Pet owners should confine all dogs, cats and captive wild mammals to the owner's premises.

Do not feed or pet wild animals

If someone is bitten or attacked, call the Health Department at 869-3900, ext. 179. To report stray cats or dogs or for instructions about wild animals, call Animal Control at 834-3216 or (813) 929-1217.

The Aug. 31 incident happened only a few blocks away from where Eddie "Buddy" Suggs was attacked by a rabid fox on Choctaw Trail in July.

Suggs, 56, suffers from a circulatory disease and has had his legs amputated just below the knees. The fox lunged at Suggs as he sat in his three-wheeled scooter. He threw himself on top of the fox and pinned it while a neighbor beat the animal to death with a hammer. Suggs later was treated with rabies shots.

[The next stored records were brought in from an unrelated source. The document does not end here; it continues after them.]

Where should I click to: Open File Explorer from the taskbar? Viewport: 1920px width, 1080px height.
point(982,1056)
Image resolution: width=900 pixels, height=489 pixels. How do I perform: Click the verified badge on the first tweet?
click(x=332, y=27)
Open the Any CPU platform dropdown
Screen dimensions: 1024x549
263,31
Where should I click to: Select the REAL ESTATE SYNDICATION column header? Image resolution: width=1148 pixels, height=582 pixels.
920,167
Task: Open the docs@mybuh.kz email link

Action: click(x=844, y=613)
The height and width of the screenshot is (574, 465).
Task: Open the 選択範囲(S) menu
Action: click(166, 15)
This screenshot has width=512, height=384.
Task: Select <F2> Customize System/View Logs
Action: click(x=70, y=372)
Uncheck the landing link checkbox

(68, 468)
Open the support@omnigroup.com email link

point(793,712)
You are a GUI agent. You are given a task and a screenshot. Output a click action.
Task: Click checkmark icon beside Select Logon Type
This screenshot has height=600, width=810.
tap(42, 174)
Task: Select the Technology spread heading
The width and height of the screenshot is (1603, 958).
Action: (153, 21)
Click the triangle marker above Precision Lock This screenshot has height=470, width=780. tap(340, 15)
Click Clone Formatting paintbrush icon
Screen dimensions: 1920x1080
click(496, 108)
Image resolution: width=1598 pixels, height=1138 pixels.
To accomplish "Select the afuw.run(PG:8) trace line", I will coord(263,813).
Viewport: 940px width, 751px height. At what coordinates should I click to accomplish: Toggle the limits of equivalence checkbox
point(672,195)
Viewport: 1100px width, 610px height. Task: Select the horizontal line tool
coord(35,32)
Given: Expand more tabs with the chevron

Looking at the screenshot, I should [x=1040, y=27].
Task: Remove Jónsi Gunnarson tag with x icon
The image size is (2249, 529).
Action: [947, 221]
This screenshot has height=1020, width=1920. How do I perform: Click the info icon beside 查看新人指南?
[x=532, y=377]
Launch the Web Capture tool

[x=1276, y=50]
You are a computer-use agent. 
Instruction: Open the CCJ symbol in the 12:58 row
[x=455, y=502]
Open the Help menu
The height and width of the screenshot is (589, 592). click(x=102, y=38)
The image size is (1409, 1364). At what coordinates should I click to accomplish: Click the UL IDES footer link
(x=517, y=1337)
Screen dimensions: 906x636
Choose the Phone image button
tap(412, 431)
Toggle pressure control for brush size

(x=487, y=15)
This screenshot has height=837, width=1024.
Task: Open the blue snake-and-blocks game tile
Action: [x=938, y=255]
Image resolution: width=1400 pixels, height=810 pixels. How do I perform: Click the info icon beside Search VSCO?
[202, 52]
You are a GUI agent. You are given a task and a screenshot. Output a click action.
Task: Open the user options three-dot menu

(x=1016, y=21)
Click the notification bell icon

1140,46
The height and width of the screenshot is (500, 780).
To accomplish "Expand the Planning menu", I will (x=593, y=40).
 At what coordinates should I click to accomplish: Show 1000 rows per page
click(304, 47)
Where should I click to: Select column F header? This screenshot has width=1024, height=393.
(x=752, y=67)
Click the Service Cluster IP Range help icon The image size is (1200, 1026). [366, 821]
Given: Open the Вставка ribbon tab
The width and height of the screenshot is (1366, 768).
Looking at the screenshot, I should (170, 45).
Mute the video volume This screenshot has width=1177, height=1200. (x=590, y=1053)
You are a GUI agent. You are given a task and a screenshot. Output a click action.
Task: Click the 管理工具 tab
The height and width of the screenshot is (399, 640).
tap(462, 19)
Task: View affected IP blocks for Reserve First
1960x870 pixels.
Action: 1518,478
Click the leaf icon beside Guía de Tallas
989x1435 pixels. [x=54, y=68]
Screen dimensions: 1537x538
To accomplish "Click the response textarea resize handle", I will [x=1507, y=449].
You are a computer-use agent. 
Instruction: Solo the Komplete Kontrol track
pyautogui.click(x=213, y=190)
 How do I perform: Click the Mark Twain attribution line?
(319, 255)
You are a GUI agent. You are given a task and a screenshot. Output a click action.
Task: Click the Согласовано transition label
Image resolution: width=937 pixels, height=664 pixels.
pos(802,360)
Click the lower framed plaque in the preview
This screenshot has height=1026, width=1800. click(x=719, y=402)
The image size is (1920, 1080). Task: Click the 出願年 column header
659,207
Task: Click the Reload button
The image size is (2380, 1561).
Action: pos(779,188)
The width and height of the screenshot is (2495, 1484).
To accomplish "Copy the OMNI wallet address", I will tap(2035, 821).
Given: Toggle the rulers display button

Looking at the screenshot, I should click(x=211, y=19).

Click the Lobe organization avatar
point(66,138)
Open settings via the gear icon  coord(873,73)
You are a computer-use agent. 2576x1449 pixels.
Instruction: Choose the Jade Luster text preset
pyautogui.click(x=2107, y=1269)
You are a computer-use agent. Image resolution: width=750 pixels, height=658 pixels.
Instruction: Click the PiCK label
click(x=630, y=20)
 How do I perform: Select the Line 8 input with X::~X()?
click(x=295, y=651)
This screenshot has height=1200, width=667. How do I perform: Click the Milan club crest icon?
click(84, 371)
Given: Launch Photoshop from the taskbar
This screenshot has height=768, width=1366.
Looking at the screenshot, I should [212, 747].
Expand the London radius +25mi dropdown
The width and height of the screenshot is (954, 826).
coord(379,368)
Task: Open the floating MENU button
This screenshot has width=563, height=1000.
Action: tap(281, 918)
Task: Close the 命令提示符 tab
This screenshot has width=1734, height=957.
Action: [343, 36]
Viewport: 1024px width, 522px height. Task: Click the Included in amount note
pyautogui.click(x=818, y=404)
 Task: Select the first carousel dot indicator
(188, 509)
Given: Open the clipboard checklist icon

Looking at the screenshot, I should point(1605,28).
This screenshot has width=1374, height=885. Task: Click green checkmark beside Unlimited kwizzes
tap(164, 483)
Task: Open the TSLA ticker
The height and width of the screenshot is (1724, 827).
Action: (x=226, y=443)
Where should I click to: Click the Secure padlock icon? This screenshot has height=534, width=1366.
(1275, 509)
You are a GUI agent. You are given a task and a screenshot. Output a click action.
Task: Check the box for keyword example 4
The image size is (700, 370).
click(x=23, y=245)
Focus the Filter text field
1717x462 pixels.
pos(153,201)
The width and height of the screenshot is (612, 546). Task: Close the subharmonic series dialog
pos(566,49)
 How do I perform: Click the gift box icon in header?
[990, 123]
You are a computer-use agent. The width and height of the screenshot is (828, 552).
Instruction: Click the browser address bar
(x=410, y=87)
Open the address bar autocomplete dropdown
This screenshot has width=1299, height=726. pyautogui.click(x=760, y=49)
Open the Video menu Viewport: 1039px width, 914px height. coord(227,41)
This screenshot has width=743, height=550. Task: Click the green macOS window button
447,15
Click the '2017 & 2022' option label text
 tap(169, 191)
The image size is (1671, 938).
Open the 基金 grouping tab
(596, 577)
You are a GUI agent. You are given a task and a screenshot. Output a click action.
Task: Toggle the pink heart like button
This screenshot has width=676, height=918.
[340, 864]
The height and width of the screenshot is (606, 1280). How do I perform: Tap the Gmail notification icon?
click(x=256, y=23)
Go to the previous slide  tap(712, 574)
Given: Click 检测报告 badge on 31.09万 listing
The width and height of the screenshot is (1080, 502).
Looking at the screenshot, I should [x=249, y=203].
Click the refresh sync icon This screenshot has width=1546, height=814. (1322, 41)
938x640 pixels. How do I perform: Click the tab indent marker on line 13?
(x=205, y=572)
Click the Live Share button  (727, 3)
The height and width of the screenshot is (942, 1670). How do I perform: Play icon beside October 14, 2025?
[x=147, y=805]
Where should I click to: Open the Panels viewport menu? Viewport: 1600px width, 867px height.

A Hudson woman was attacked nearby before Suggs' ordeal, but that fox was never found, Morgan said.

In August, another rabid fox was found after the animal jumped out of the bushes and bit a 73-year-old man on Reynolds Road in Hudson, about 2 miles west of Little Road. The man beat the fox, which was found dead by Animal Control officers and tested positive for rabies. The man was treated with shots.

That makes three foxes found with rabies this year out of a total of seven animals, said Chris Abarca, health educator at the Public Health Department. The department issued the alert to stay in effect for 60 days. At this time last year, eight animals had tested positive for rabies.

The most recent rabies alert in Pasco County was issued last year after three raccoons in New Port Richey tested positive for rabies.